--- Start ---
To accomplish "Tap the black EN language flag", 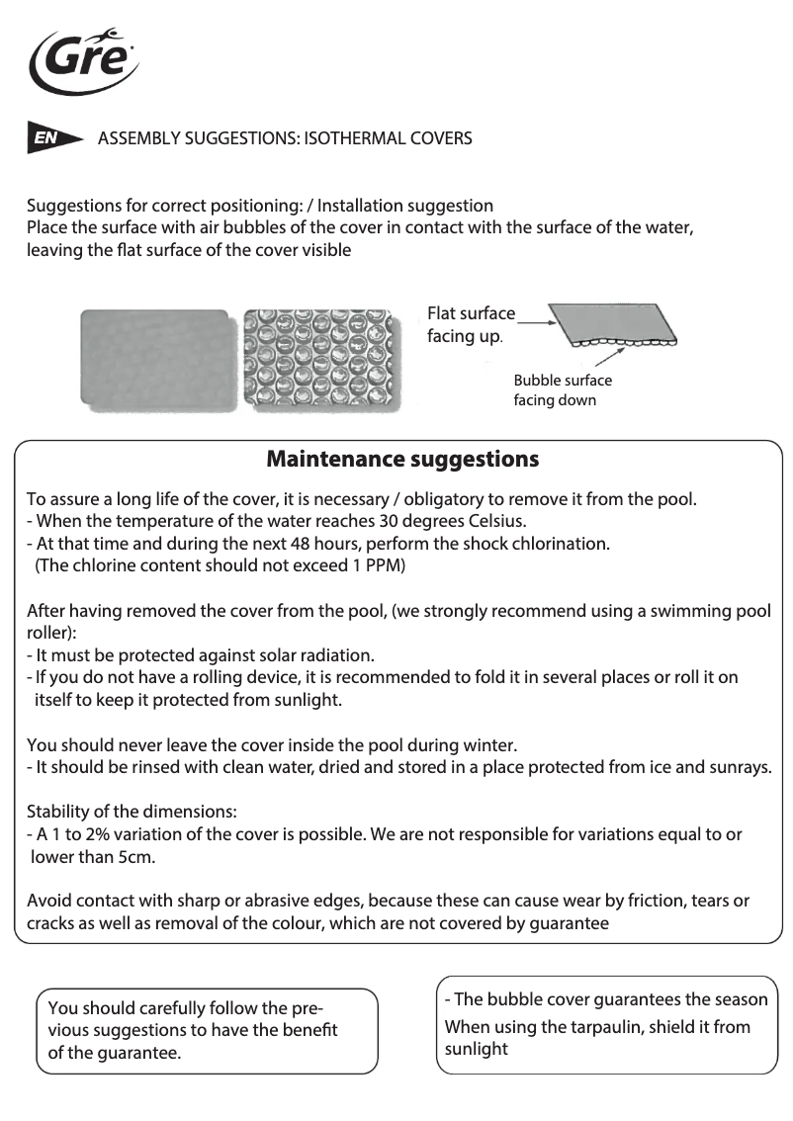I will [51, 139].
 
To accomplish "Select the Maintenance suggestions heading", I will [402, 460].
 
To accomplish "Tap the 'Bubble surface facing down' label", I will [562, 390].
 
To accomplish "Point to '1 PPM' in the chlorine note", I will [380, 565].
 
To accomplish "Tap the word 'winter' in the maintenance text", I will [488, 744].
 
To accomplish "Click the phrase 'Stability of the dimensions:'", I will [131, 812].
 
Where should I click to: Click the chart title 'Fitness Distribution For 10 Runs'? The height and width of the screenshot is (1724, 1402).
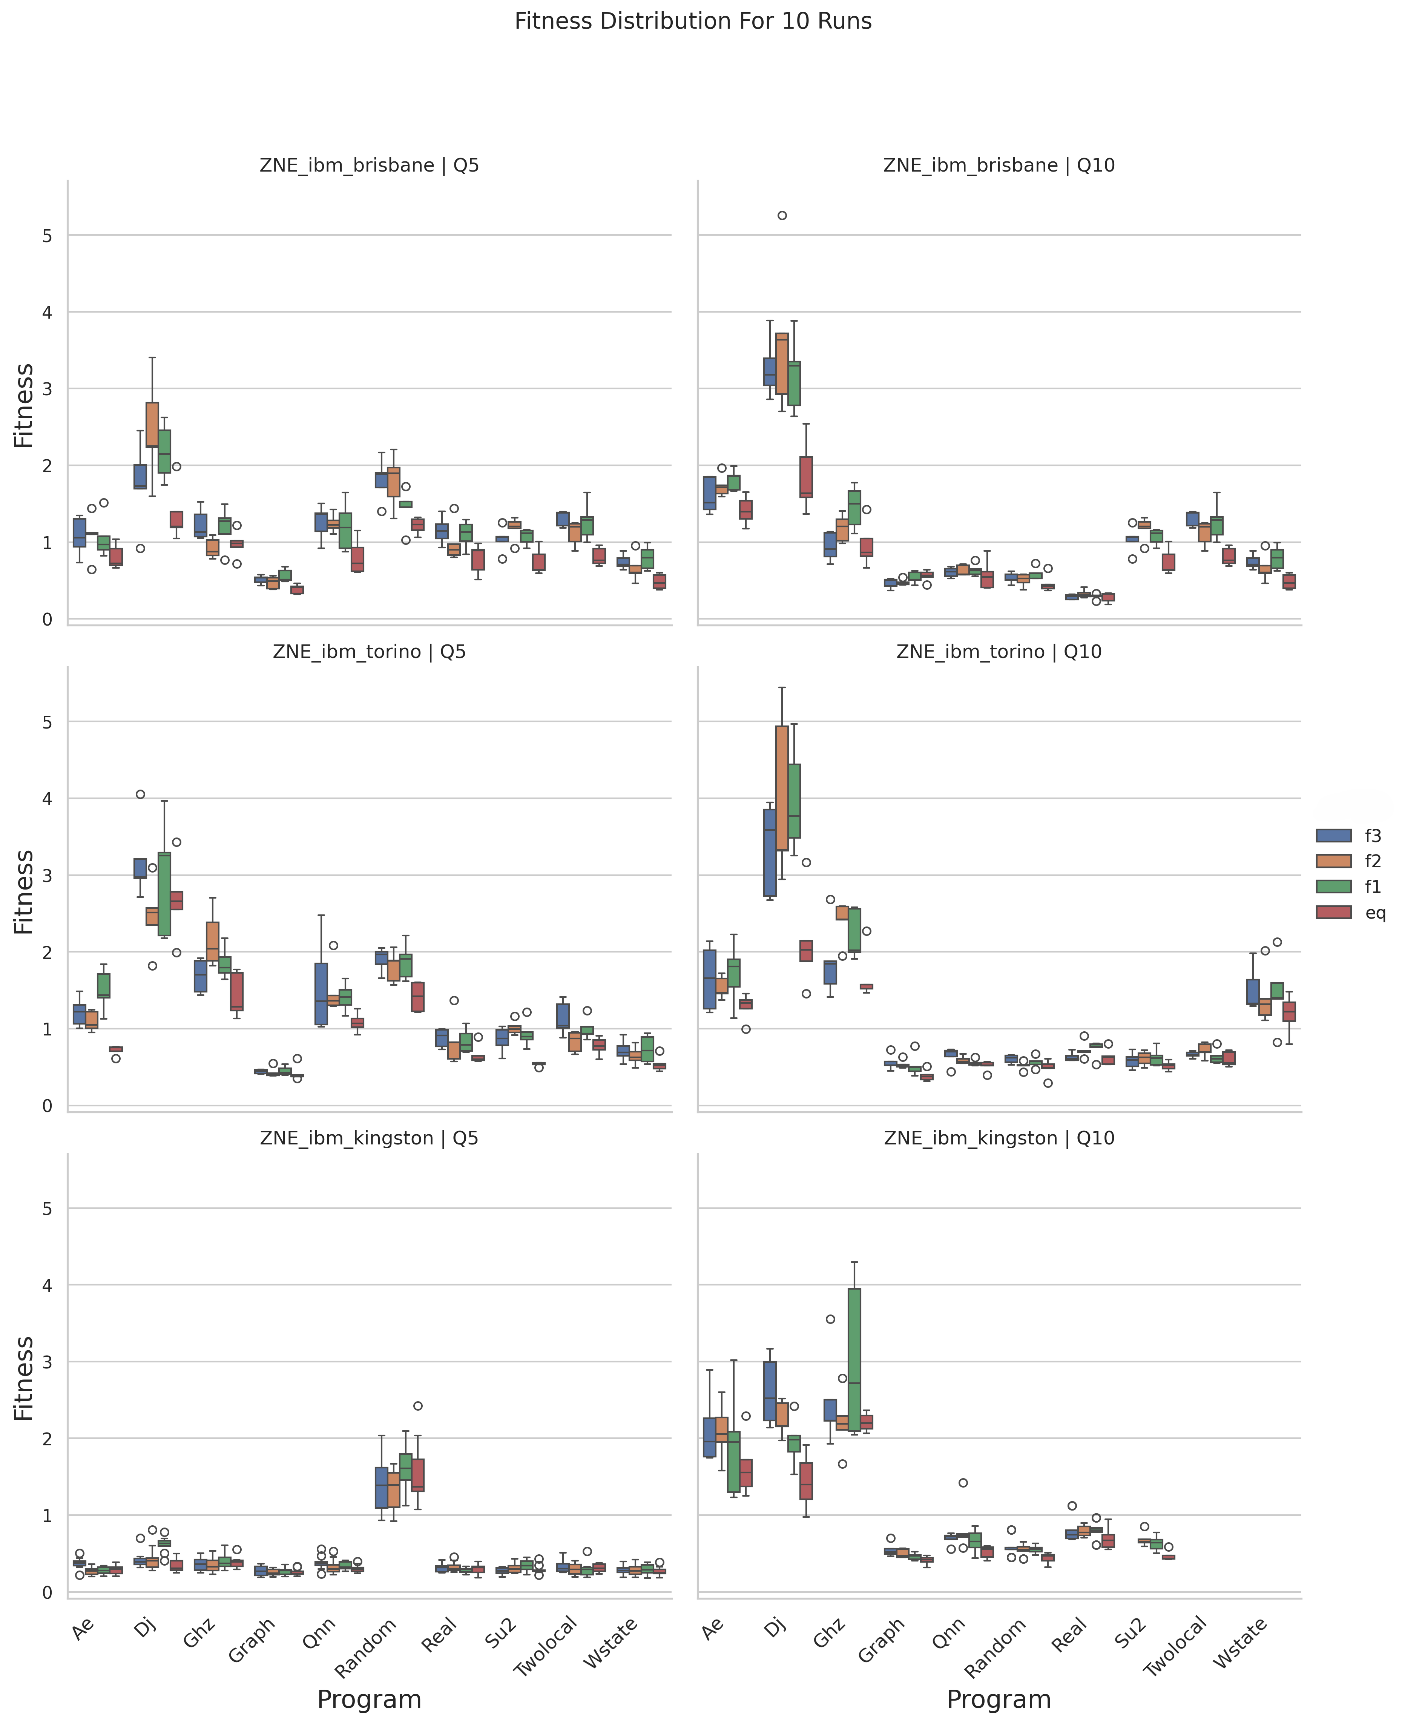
--- End ---
INSTRUCTIONS TO FOLLOW: Locate every row above that contains the string "Click", and copy each of those rows in full. Treat uppercase and lowercase as different.

RESULT:
To accomplish "Click the phrase 'Stability of the dimensions:'", I will [131, 812].
Where should I click to: Click the chart title 'Fitness Distribution For 10 Runs'? The height and width of the screenshot is (1724, 1402).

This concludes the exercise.